A cada paso que daban, el hedor era más fuerte. El espesor del silencio fue lo primero que lo sorprendió. Ningún zumbido lo interrumpía. Las moscas acorazadas no tenían necesidad de adentrarse en el entresuelo y mucho menos se internaban en el sótano para husmear entre los triques olvidados y los muebles destartalados. Los destripados que seguían tirados en las calles les bastaban para atragantarse y desovar. Poco faltaba para que las larvas se desparramaran sobre los adoquines y los empedrados. 

—Déjeme solo —le ordenó al gobernador, que se largó sin pronunciar una palabra. 

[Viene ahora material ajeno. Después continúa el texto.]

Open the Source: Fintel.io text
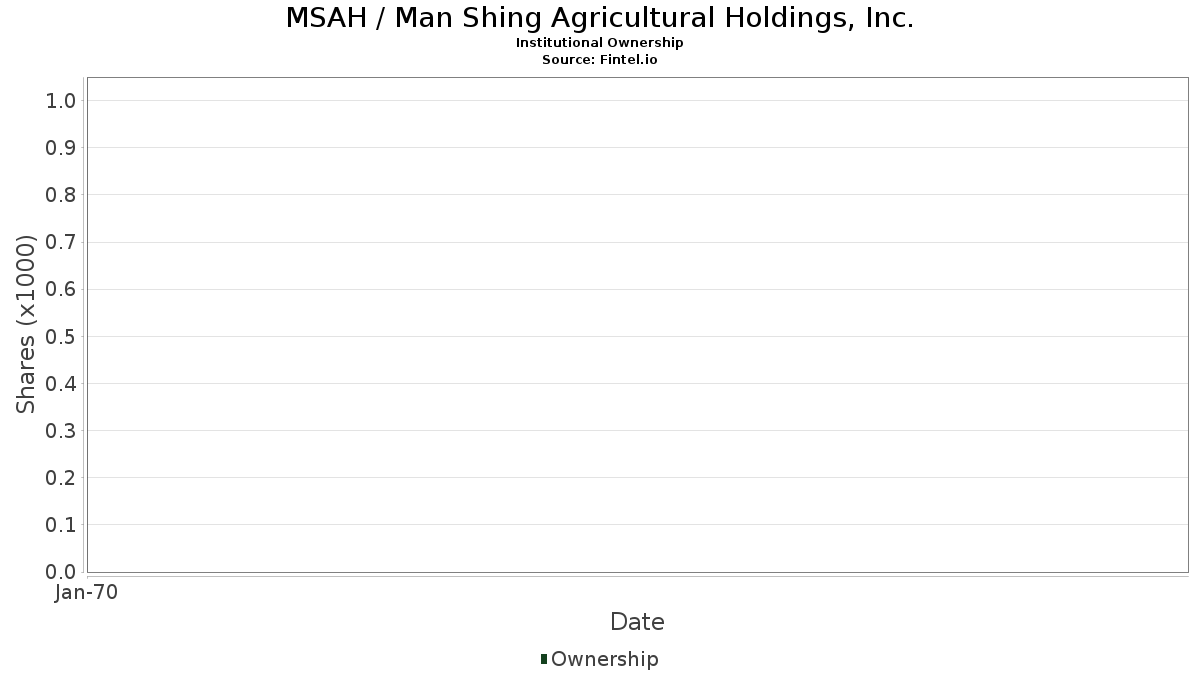Viewport: 1200px width, 675px height. coord(600,60)
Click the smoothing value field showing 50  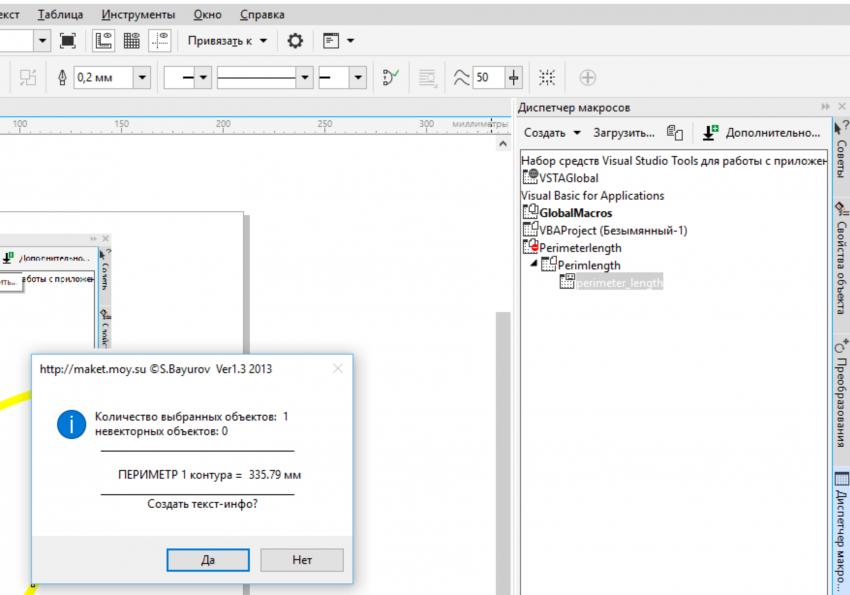point(489,78)
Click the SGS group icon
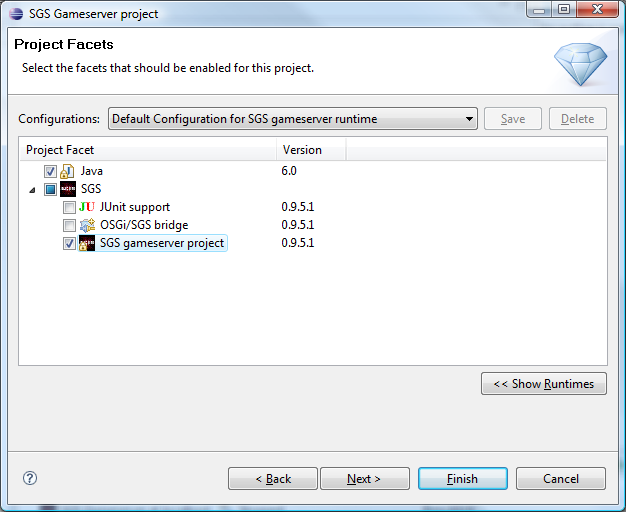 (x=68, y=189)
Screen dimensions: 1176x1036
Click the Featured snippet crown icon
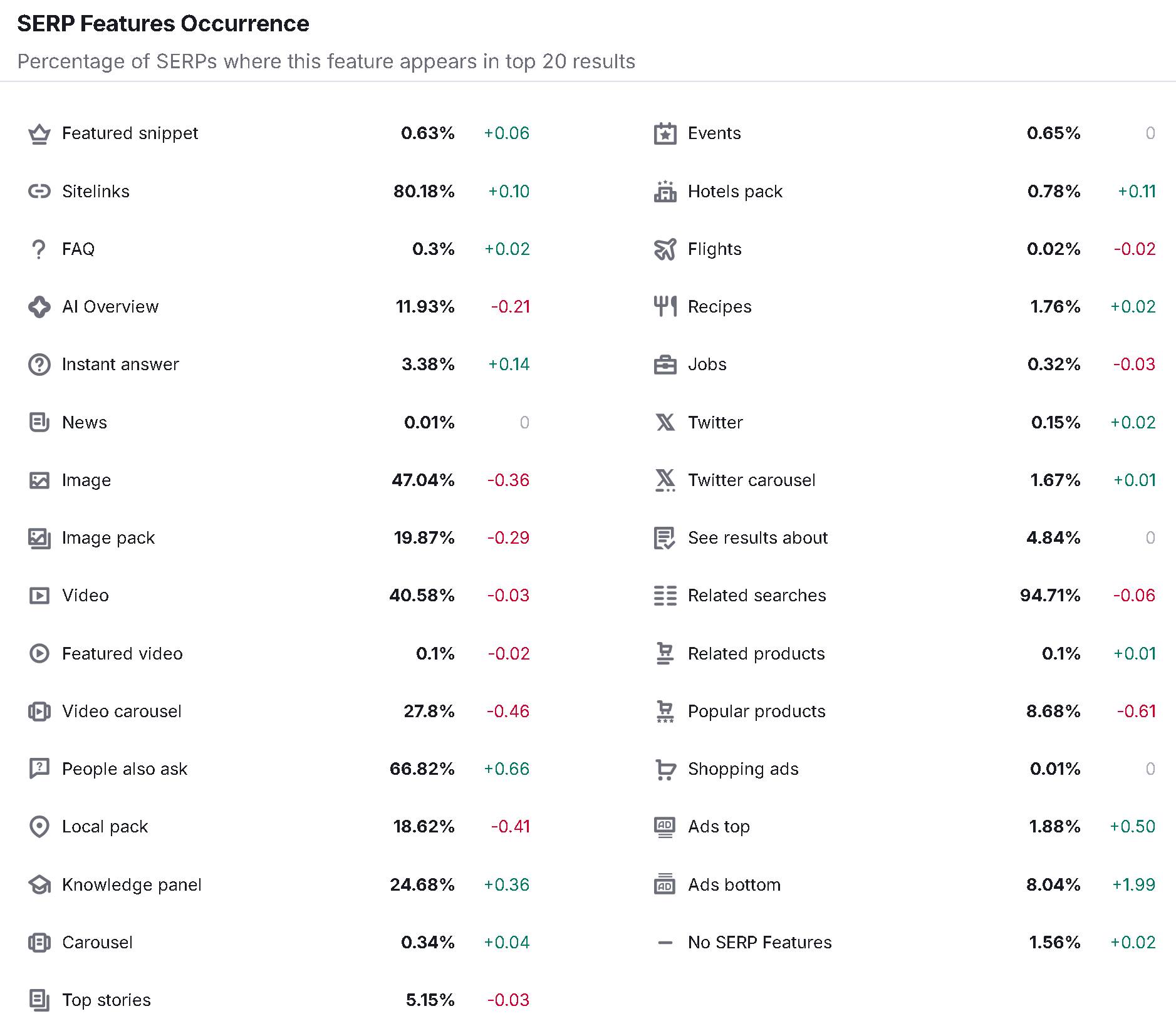point(39,134)
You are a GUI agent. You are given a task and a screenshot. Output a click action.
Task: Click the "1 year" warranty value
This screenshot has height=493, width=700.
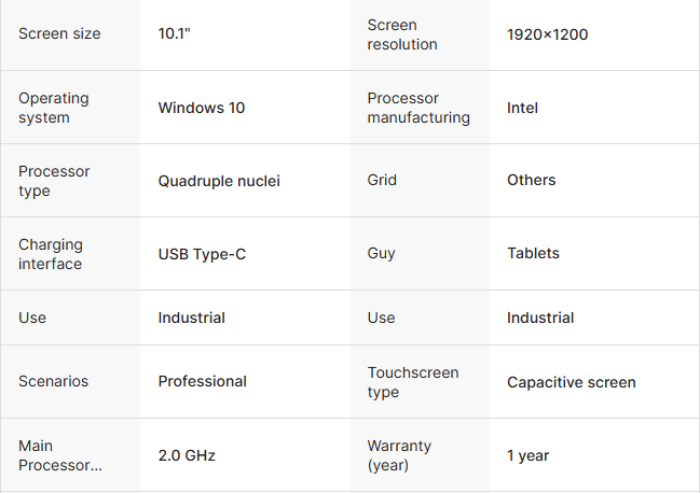[528, 455]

El entresuelo era mucho más alto de lo que imaginaba. Las paredes estaban carcomidas por el moho. En algunas, los ladrillos se revelaban como llagas incurables. Aquí y allá se veían las rajaduras que provocaron los temblores y los cañonazos. La oscuridad del sótano apenas se asomaba entre los gruesos tablones del piso y en las escaleras que descendían para ser devoradas por la negrura. 

 

En silencio avanzó hasta llegar frente al cadáver. Maximiliano colgaba del techo, su cuerpo estaba desnudo y de cabeza. La piel se le pegaba a los huesos, la podredumbre le trazaba arroyos en la cara. El hambre provocada por el sitio lo había transformado. Su larga barba y sus cabellos rizados eran un mazacote hediondo. Las inyecciones de parafina y el tanque con arsénico nada pudieron en contra de la putrefacción. 

Las intentonas del doctor Licea estaban condenadas al fracaso: al cabo de unas semanas, el ataúd donde por fin lo metieron se rajaría por la presión de los gases corruptos. El cristal que mostraba su rostro se convirtió en una telaraña que se quebró cuando alguien se atrevió a tentarla. 

Se acercó para mirarle la cara. Las ganas de tocarlo apenas duraron un instante. Le habían sacado los ojos y sobre la mesa estaban los globos de vidrio que le arrancaron a la estatua de Santa Úrsula. Las gruesas vetas que brotaron por el uso impedían que rodaran hasta volverse añicos en el piso. Ésa era la primera vez que lo veía. Por más que se lo pidió, nunca aceptó encontrarse con él. Su orgullo lo obligaba a mantener distancia. Maximiliano tenía la alzada de la nobleza, sus cabellos eran arroyos de oro y sus ojos remarcaban la claridad de la buena sangre. La fotografía que seguramente les habrían tomado revelaría lo inocultable. En menos de lo que canta un gallo, las litografías de los periódicos se burlarían de su apariencia. Un indio panzón y chaparro nada podía delante del gigante Habsburgo. A nadie le importaría que se pusiera su mejor levita o se calzara el más alto de sus sombreros. La cima de la copa sólo acentuaría el escaso metro y medio que medía. 

Lo que le habían contado era cierto. Por más que los muerteros sudaron la gota gorda, no pudieron sambutirlo en el ataúd después de que lo fusilaron y lo ensabanaron. Las piernas se desbordaban y tuvieron que arrancarle uno de los lados a la caja. Los tacones de sus botas labraron las hendiduras de su último recorrido. Eso era mejor que quebrárselas a marrazos. Aunque estuvieran derrotados, los imperialistas habrían impedido la profanación de su cuerpo. 

—Cuando el indio encanece, el blanco ya no aparece —susurró mientras recargaba todo su peso en el bastón, que apenas se curvó.